Today’s Chef in the Spotlight is Chef Baptiste Fournier of Sancerre, France, whom we met at Mezze KL, just last week. Voted as one of the top 6 young chefs in France by the famed Gault Millau guide, Baptiste took over the helm of the executive chef role from his father, Daniel at the family-owned La Tour at a young age of 29. La Tour is famous for its accolade as the one-star Michelin restaurant in the beautiful village of Sancerre in the Loire Valley, France. Here is our Interview with him.
It is a very small typical countryside town with lots of hills and valleys. Sancerre is on top of a hill and a big part of our lives, are the wines. Growing up in Sancerre was great – no electronic devices, just a simple life with outdoor activies like biking, hiking and fruit harvesting. The restaurant that I inherited from my dad was his pride and joy, and he had been running it for 30 years before that.
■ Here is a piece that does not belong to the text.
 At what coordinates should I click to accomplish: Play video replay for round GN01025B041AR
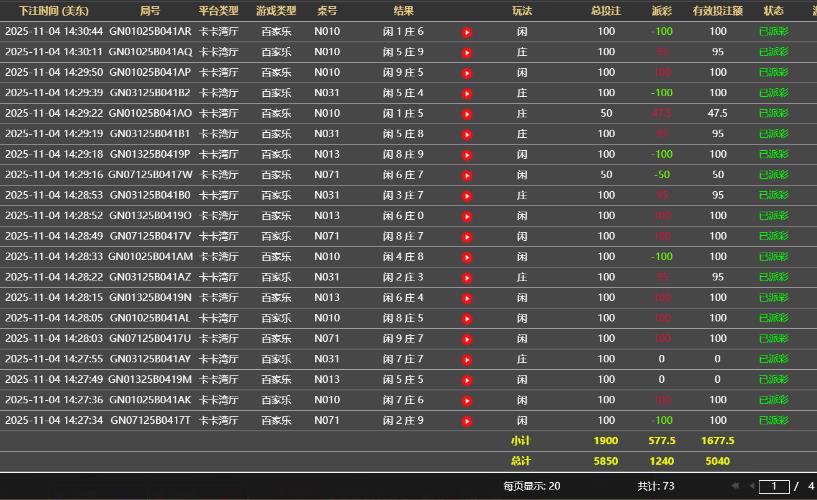pos(467,32)
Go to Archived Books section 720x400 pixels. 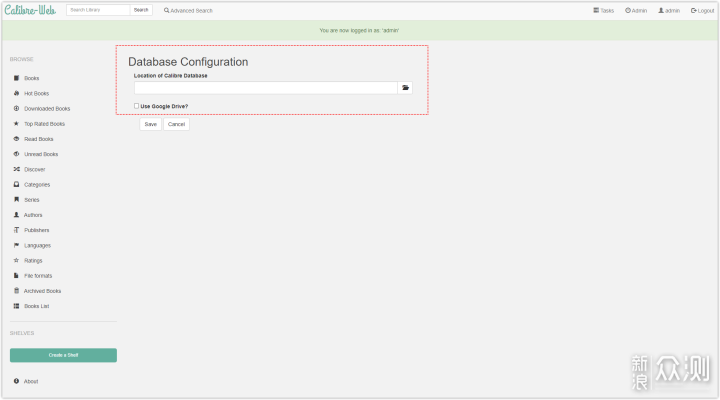pos(42,291)
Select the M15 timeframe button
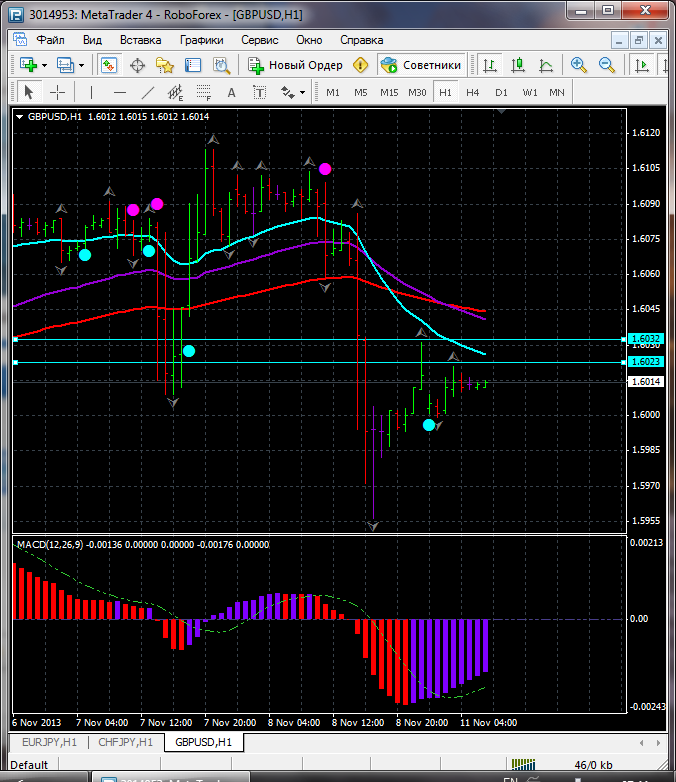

2. How did you know you wanted to be a Chef, and who inspired you to be one?
I grew up in my dad’s restaurant and was often in the kitchen. I’d been helping out since the age of 8. I started with dishwashing and moved my way up. My dad was my first inspiration. I loved the ambience of the kitchen. I loved the activity, hustle and bustle of the kitchen. My second
inspiration can when i started cooking professionally, in the form of Alain Passard and Guy Savoy.
Something that left an impression on me when I was young was when the fishermen would bring big fishes that arrived from sea, alive and kicking, into the kitchen. The cooks would try to kill them but could not. Then they would chuck them in the fridge and bring them out later to bludgeon to death. I felt so sad for the fishes. This memory and vision really stuck in my mind for a long time!
4. What do you find most exciting about KL’s burgeoning culinary scene?
I love that Malaysians just love to eat – there’s food everywhere, all types and any time of the day. Its a melting pot of every type of cuisine imaginable!
Fresh ingredients are easier to get a hold of in my country. Here in Asia, I would like to bring this good practice to the people -ingredients are the biggest part of it but we are infusing a lot of asia flavours into our cuisine. We are using less rich flavours – less butter and cream. I hope that I can impart my knowledge and experience on the play on palate, and how to heighten the the 5 senses when preparing fine food. For instance with the poached snapper, there was a play on the sense of smell – where you could smell the coconut but not taste it.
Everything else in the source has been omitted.